= Small modular immunopharmaceutical =

Small modular immunopharmaceuticals, or SMIPs for short, are artificial proteins that are intended for use as pharmaceutical drugs. They are largely built from parts of antibodies (immunoglobulins), and like them have a binding site for antigens that could be used for monoclonal antibody therapy. SMIPs have similar biological half-life and, being smaller than antibodies, are reasoned to have better tissue penetration properties. They were invented by Trubion and are now being developed by Emergent BioSolutions, which acquired Trubion in 2010.

==Structure==

Sketch of a SMIP monomer consisting of four domains. The antigen binding site is on the left edge.

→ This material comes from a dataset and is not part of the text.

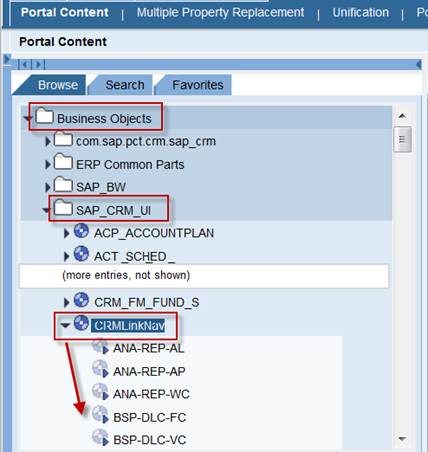
Task: Select the BSP-DLC-VC tree entry
Action: [x=150, y=440]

scFv: modified single-chain variable fragment

Fc: one half of a fragment crystallizable region

V_{H}: heavy chain variable domain

V_{L}: light chain variable domain

C_{H}2: constant domain 2

C_{H}3: constant domain 3 (effector domain)

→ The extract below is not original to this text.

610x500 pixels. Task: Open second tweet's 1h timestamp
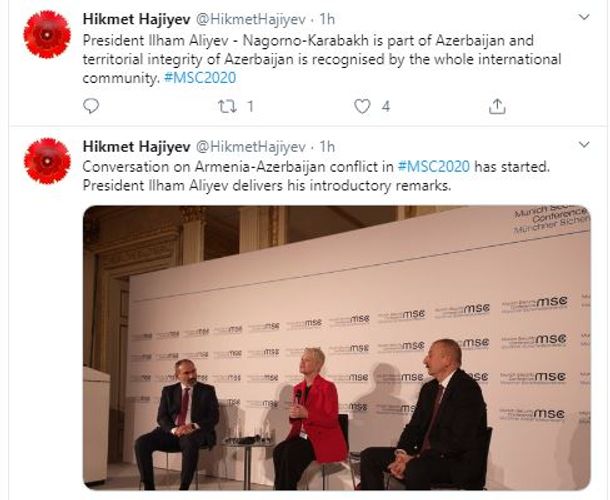[327, 147]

Arrows: linker peptide (left) and hinge region (right)

N: N-terminus

C: C-terminus

SMIPs are single-chain proteins that comprise one binding region, one hinge region as a connector, and one effector domain. The binding region is a modified single-chain variable fragment (scFv), and the rest of the protein can be constructed from the fragment crystallizable region (Fc) and the hinge region of an immunoglobulin G_{1} (IgG_{1}). Genetically modified cells produce SMIPs as antibody-like dimers, which are about 30% smaller than real antibodies.

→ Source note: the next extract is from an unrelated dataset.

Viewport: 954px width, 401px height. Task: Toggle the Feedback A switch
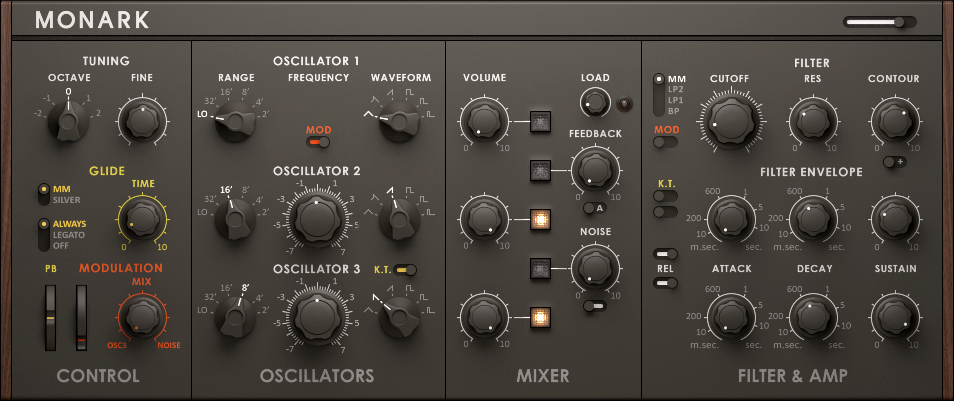[x=593, y=208]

Like ordinary monoclonal antibodies, SMIPs are monospecific, meaning they recognize and attach to a single antigen target to initiate their biological activity. SMIP drug candidates are intended to target antigens with the same specificity and predictable biological activity as monoclonal antibodies. Examples are TRU-015, a CD20 targeting SMIP under research for rheumatoid arthritis, and TRU-016, a CD37 targeting potential treatment for chronic lymphocytic leukemia and other B-cell cancers.

==Production==
A monoclonal antibody targeting the desired antigen can be developed the classical way, using hybridoma technology. The scFv is then constructed from the antibody's variable regions. A large number of different hinge regions and effector domains are taken from libraries of immunoglobulins, and the combined proteins are produced in genetically modified (transfected) cells and screened for clones with useful properties like high binding specificity. The selected protein is multiplied in transfected cells suitable for medium- or large-scale production, for example Chinese hamster ovary cells, and purified by chromatography.